Transcribe the entries below word for word, beginning at the line with "Tap hammer weapon icon on 希耶尼 card" and stopping after the line with "Switch Request view to Hex tab"; drop all pictures.

◆ PROVIDED DATA ◆
↓↓↓

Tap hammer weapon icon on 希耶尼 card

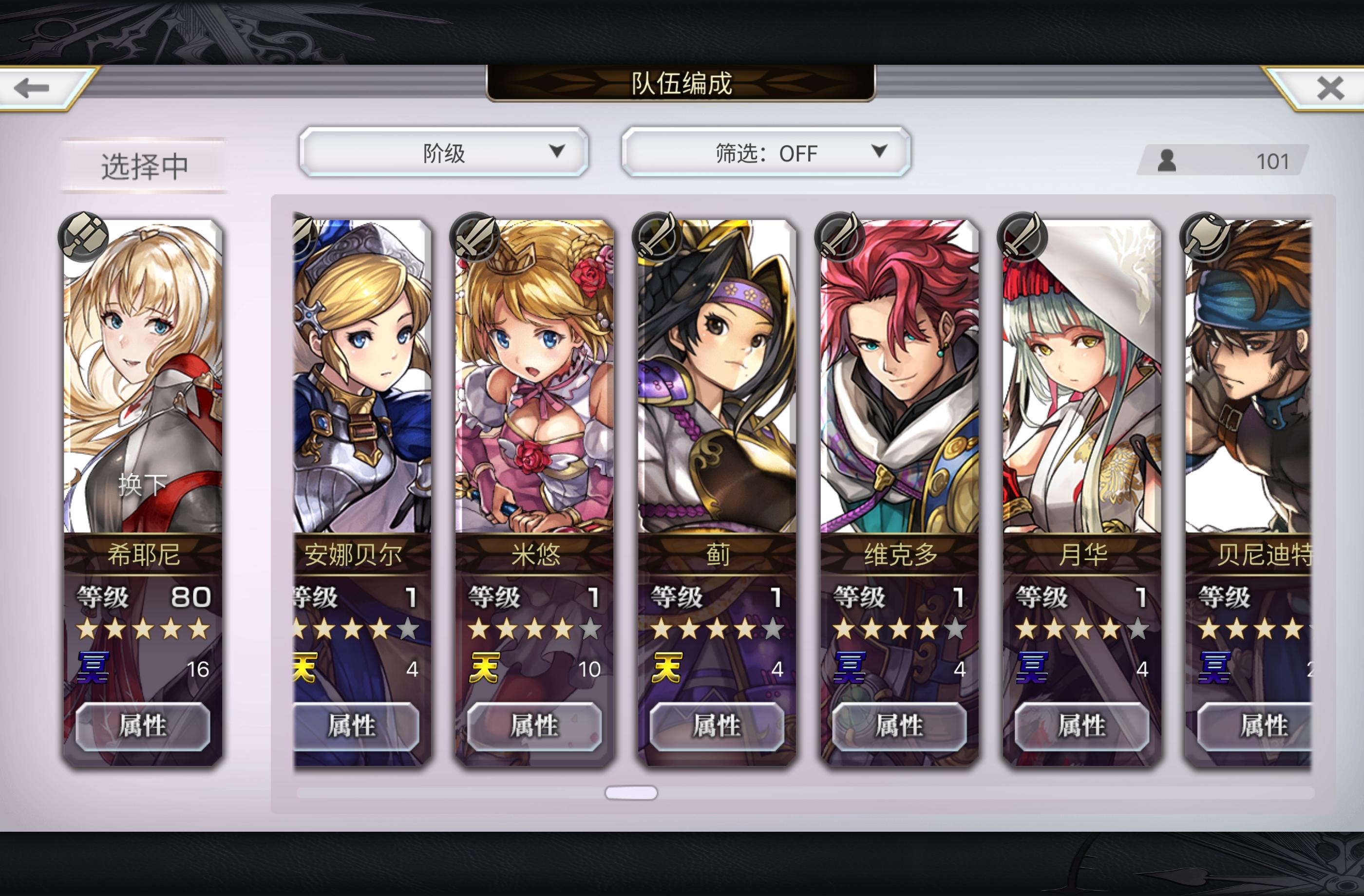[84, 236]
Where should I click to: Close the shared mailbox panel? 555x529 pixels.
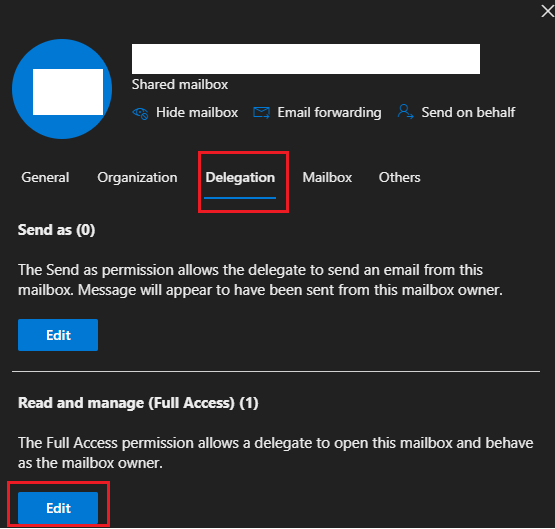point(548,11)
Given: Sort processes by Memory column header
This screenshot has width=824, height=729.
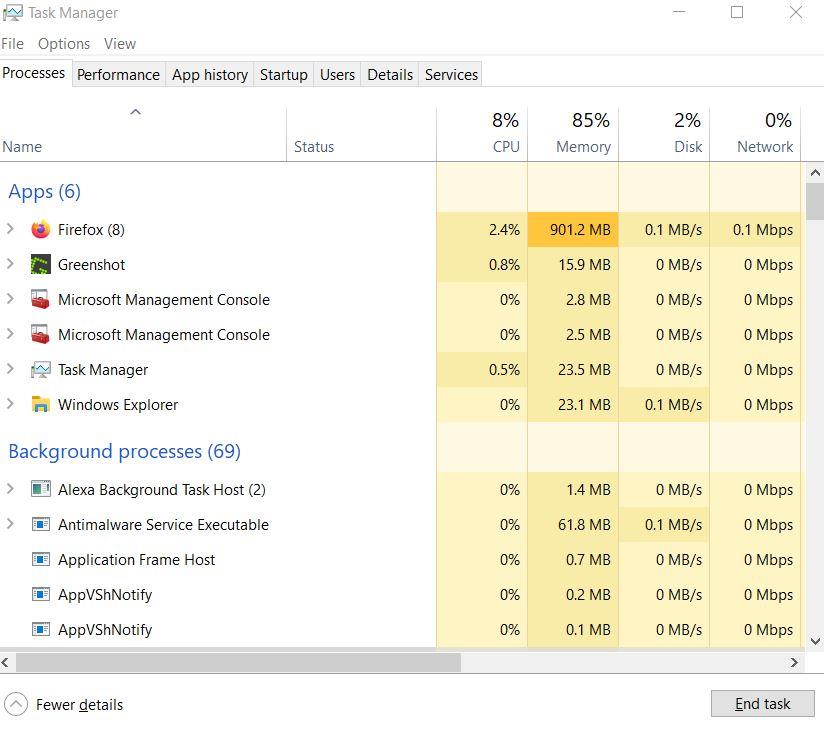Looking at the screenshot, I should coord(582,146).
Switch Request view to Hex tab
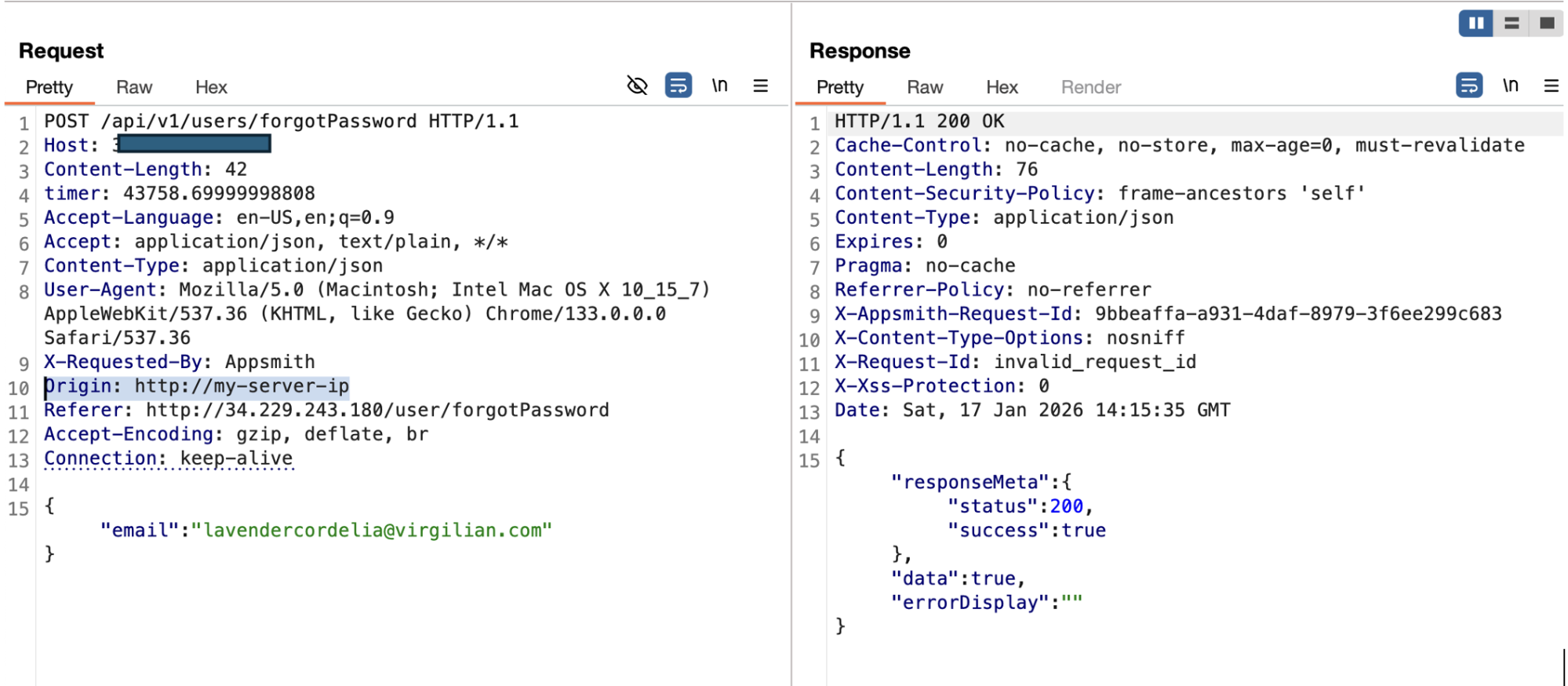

↑↑↑
↓↓↓

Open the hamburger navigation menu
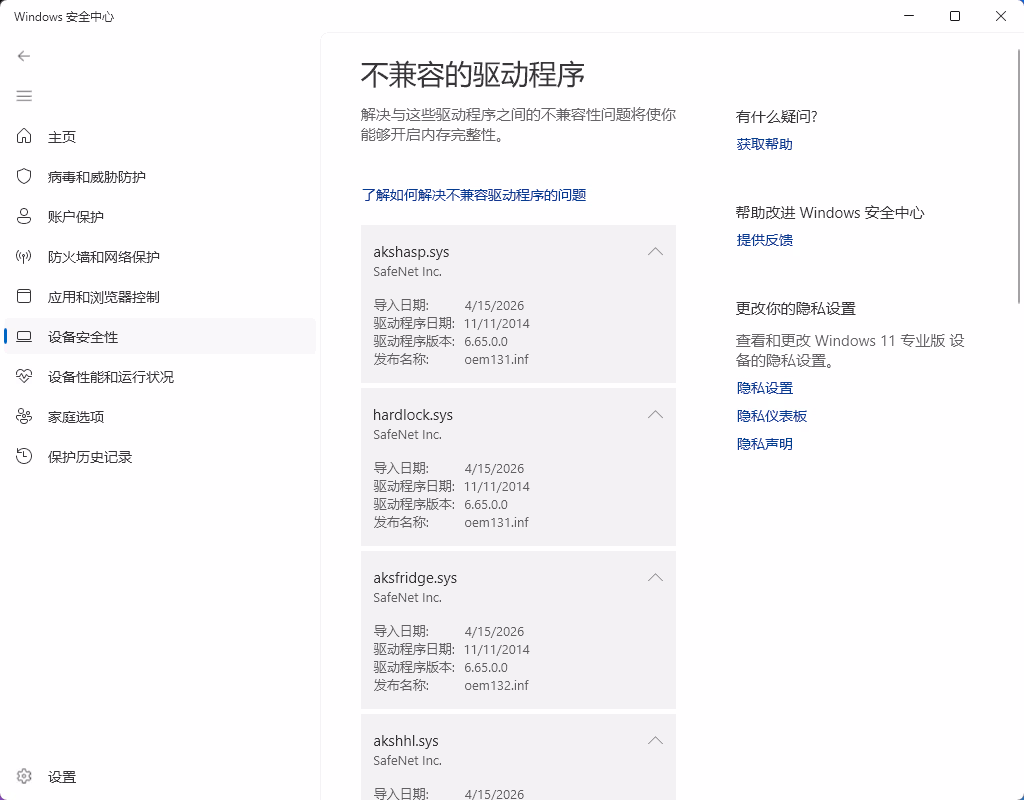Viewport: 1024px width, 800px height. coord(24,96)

↑↑↑

◆ RESPONSE AREA ◆
Tap hammer weapon icon on 希耶尼 card

[84, 236]
Where should I click to: Close the shared mailbox panel? 555x529 pixels.
point(548,11)
Given: Sort processes by Memory column header
This screenshot has width=824, height=729.
Looking at the screenshot, I should coord(582,146).
Switch Request view to Hex tab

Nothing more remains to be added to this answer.